2.2.3 Lack of understanding and application of the FMA model within Branches may prevent it from achieving its objectives and full value.

As per the TB and PS FMF, the FMA model is a critical control in achieving sound financial management and oversight. Therefore its acceptance at all levels within the Department is imperative.  The vision for the new FMA model was communicated and approved as part of the PS PBMand the PS FMF. It emphasized the FMA as strategic advisor to senior management as well as positioning them in the unique role of financial subject matter expert.

Despite the communication and approval of the PBM and the FMF, it was observed that there are different interpretations of the FMA role by senior management. While the FMA function was committed to evolving to this strategic role, most Branch Heads told us that they generally rely on the Branch Planner for strategic advice as some felt that FMAs were not yet providing the required level of strategic focus. Additionally, as branch planning organizations have increased their capacity, it has become possible for Branch Heads to seek guidance from Branch Planners as opposed to their FMAs. However, given the lack of specific financial expertise within the branches, this could result in advice that does not comply with the policies and directions of the Department or the Federal government. It has also resulted in a situation where FMAs are increasingly disconnected from strategic discussions in the Branch and are primarily leveraged for questions of policy interpretation and the transactional aspects of budget management (e.g., financial coding, budget transfers, Journal Vouchers, etc.). At the same time, this diminishes the value of the FMA as a key financial control in support of the CFOs financial stewardship responsibilities.

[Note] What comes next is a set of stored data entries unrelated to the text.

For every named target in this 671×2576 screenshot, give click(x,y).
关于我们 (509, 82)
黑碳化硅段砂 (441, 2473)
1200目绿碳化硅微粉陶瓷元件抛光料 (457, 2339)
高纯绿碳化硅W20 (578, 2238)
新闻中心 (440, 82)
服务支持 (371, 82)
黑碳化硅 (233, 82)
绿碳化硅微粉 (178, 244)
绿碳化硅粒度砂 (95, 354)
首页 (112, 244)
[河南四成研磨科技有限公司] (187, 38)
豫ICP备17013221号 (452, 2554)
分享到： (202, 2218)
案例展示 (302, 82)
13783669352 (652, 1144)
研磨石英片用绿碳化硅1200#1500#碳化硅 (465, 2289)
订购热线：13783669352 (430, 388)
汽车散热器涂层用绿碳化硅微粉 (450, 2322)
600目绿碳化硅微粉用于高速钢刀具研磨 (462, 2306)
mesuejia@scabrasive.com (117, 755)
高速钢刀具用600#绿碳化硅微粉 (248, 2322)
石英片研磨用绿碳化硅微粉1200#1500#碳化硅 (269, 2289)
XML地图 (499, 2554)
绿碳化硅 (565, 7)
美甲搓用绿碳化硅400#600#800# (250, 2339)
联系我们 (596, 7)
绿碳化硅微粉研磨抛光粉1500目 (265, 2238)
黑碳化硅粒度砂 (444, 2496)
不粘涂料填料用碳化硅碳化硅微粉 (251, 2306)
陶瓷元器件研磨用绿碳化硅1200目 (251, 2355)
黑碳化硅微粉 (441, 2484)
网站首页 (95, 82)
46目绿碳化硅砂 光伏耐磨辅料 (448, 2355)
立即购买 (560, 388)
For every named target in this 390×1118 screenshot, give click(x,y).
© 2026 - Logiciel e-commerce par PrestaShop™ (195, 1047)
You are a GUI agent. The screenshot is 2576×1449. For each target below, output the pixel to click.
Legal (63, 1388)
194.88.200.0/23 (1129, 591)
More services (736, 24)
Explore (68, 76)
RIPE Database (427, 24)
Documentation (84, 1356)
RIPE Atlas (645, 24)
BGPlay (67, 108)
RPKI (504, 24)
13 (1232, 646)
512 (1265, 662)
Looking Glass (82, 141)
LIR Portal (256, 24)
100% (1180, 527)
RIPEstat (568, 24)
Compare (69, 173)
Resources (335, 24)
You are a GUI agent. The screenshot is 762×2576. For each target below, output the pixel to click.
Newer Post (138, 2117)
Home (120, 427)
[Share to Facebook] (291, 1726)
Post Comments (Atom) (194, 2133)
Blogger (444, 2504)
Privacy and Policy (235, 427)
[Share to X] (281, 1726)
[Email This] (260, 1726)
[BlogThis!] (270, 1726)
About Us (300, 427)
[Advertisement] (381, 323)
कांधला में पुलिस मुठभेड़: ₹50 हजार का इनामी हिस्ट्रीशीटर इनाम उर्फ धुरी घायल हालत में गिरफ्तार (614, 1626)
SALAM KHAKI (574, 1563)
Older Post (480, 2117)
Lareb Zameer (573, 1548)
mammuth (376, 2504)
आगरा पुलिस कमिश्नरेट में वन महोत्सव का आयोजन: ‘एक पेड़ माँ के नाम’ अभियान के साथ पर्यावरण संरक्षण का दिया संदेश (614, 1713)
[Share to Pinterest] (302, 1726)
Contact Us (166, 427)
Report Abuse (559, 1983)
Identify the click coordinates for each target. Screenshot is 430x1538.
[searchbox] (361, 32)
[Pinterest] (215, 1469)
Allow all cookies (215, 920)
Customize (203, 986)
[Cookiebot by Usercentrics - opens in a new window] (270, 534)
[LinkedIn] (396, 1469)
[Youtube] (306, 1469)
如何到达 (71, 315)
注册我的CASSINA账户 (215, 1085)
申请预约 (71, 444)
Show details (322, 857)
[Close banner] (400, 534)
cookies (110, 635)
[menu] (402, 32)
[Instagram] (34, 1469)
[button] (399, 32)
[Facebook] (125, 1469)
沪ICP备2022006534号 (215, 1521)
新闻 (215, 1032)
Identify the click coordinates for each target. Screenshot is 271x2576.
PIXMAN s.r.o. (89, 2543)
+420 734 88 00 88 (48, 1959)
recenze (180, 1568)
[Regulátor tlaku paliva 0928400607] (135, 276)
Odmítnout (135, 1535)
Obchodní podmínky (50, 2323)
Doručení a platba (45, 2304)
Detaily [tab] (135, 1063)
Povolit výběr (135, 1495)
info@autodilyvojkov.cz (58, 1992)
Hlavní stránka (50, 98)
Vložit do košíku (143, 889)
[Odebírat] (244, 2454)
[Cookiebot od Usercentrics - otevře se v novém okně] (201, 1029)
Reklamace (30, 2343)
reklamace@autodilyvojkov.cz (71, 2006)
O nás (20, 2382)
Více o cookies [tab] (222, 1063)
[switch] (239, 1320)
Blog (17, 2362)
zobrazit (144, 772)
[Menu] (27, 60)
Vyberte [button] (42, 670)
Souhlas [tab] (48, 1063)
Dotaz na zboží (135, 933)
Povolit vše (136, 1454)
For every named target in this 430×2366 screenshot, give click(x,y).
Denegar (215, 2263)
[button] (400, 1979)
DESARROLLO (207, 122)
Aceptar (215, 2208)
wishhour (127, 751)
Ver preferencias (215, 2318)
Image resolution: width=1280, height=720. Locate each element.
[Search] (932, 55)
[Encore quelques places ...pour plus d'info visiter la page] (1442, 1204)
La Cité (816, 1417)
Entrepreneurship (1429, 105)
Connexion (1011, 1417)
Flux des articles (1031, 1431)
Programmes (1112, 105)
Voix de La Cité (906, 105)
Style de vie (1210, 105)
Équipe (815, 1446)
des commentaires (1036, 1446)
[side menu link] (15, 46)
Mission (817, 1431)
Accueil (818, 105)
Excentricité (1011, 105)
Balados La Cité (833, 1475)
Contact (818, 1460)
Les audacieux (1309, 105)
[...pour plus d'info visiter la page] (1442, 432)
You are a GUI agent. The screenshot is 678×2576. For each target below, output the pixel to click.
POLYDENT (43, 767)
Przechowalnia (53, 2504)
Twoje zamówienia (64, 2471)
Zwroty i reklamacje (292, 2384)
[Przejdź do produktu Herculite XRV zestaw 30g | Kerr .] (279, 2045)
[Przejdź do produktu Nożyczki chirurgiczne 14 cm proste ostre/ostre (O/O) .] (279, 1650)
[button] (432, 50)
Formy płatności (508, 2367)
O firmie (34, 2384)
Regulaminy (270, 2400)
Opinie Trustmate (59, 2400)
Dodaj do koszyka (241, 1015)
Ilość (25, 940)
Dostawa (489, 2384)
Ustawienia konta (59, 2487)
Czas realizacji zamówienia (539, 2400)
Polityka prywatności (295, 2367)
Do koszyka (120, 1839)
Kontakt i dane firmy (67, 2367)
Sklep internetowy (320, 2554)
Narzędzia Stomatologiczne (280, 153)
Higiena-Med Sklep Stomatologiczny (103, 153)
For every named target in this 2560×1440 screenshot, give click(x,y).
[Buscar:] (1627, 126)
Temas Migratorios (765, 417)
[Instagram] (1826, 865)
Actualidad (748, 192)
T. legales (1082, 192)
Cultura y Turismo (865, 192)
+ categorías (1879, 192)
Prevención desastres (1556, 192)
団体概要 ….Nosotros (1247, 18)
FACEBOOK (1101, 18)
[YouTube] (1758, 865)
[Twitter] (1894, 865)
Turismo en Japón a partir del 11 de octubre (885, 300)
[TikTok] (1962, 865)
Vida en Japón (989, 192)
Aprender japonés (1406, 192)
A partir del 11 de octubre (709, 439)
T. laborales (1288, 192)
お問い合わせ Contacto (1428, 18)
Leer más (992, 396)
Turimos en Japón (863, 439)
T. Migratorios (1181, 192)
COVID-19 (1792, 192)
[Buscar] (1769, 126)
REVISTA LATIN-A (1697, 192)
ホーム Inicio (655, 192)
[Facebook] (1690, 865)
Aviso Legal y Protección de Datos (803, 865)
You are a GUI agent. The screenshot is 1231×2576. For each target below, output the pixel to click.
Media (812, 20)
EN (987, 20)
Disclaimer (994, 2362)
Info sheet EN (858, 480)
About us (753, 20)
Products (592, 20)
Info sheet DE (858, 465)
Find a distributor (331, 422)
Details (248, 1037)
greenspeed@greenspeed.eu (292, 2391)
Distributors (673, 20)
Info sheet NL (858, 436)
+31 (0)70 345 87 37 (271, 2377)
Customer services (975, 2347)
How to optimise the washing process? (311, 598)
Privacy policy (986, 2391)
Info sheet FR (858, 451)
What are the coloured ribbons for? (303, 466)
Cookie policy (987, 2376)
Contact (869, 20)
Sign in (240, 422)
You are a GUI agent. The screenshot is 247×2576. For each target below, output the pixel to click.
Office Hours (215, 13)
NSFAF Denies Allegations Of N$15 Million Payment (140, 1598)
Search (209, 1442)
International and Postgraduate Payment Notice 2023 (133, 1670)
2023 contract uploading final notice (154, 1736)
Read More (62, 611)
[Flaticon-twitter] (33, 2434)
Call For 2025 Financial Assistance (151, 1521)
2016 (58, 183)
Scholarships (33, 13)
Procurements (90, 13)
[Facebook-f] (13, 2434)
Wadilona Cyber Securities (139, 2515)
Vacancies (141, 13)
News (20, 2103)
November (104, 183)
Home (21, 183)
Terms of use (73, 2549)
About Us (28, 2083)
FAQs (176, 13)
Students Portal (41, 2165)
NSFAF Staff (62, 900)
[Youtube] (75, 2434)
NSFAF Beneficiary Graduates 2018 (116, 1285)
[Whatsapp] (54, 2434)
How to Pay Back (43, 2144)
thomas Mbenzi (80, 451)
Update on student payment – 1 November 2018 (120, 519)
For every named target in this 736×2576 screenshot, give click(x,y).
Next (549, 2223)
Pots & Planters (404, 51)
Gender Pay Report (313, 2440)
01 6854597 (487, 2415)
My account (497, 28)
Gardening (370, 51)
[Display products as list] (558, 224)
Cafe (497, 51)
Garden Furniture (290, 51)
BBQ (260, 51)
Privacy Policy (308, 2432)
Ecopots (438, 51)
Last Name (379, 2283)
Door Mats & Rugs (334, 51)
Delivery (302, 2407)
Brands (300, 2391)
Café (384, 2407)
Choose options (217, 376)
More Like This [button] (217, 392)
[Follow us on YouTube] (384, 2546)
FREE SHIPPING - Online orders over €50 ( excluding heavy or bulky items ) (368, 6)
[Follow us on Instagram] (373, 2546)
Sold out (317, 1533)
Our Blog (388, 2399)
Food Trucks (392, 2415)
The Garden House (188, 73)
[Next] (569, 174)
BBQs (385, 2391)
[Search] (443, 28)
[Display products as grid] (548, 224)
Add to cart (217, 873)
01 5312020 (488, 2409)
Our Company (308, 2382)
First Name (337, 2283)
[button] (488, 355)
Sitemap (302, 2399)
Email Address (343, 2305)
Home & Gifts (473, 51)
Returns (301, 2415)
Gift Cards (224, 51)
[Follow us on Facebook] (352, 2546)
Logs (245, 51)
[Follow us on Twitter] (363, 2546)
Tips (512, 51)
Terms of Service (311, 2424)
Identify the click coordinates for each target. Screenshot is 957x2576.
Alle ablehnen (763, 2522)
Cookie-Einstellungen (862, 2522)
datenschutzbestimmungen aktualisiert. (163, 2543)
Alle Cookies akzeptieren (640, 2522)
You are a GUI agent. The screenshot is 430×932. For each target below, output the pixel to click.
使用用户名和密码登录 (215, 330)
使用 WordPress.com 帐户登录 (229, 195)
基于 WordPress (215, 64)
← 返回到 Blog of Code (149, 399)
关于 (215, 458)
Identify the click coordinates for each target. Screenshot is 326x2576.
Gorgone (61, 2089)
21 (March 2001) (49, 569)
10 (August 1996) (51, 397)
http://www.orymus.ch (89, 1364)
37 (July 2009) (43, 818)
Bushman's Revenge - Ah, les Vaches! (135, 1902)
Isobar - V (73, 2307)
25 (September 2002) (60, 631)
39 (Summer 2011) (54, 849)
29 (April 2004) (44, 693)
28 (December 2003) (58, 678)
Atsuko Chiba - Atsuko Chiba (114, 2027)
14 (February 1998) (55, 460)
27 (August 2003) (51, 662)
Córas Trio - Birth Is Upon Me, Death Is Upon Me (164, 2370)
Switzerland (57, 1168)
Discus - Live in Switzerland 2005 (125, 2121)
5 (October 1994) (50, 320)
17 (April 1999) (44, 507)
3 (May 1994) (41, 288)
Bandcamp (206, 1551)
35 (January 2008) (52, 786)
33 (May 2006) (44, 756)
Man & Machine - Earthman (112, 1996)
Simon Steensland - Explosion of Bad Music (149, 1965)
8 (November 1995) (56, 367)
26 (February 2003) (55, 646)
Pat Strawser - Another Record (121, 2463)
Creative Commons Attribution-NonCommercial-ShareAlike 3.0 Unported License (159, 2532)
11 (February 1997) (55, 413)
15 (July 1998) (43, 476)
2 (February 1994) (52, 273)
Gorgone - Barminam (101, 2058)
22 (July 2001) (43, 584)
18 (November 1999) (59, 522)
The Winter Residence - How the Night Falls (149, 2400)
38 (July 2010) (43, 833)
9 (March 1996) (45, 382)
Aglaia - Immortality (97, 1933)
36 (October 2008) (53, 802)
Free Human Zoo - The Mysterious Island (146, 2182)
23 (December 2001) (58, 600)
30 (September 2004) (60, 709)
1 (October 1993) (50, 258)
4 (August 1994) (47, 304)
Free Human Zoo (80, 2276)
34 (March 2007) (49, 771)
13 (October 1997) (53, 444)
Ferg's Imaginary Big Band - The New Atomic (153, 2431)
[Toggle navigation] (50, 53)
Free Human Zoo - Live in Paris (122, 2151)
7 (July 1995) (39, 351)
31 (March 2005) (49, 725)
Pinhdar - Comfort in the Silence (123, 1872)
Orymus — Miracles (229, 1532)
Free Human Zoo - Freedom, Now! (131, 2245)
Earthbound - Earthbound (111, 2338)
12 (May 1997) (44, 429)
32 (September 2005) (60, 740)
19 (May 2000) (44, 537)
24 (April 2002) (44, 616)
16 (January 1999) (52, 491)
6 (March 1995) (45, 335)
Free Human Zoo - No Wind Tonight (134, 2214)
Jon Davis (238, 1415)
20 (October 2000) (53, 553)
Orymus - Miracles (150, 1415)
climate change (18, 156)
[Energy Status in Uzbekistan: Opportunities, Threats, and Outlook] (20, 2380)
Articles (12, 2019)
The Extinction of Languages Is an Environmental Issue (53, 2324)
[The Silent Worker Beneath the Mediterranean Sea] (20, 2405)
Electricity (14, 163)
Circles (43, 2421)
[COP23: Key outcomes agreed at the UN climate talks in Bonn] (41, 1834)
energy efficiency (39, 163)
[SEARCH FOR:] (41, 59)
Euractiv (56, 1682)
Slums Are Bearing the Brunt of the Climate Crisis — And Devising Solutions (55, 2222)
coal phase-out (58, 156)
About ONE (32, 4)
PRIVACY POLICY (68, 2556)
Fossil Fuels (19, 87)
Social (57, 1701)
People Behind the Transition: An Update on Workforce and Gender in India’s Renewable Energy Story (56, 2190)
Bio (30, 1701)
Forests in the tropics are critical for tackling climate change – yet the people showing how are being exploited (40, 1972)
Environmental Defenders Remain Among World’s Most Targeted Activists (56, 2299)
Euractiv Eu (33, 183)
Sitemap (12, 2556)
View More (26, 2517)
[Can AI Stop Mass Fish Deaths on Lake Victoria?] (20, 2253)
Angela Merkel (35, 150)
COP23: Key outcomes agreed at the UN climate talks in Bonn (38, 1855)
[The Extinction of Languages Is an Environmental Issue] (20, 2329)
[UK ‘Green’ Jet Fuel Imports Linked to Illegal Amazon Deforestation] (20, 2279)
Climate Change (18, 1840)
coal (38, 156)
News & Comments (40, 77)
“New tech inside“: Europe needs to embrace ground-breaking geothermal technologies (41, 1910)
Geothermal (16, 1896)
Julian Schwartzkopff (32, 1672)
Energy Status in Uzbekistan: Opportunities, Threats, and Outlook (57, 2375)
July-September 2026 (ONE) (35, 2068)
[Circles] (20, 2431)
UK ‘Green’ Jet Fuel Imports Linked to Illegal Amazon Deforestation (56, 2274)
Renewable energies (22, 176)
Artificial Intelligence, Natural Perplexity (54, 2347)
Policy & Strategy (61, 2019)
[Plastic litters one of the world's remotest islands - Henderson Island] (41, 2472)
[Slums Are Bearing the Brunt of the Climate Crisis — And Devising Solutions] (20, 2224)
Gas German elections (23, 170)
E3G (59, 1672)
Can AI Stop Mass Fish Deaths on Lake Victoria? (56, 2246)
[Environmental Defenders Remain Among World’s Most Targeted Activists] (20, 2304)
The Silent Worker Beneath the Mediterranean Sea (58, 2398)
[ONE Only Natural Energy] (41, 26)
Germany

Another barrier to the full achievement of the FMA model was the inconsistent capacity within each of the Branches. Generally the larger Branches have established a team of advisors whose responsibilities include the coordination and oversight of all financial, procurement, staffing, and business planning activities. These teams appear to have the capacity to perform the transactional aspects of financial management such as monthly variance explanations, and procurement planning which allows the FMA to focus on more strategic analysis rather than validation of the technical transactions. However, some of the smaller Branches do not have this capacity and consequently the FMA was required to perform more transactional analysis in order to ensure the integrity of the baseline financial data for these smaller groups. This extra work was beyond the responsibilities of the FMA and prevented them from fulfilling the strategic analysis role and attending other branch management meetings. The audit is not suggesting that each Branch establish a special advisor team.  Rather the audit is highlighting a need to ensure a consistent interpretation and implementation of the FMA model and align the roles as appropriate to the overall departmental needs and capacity.  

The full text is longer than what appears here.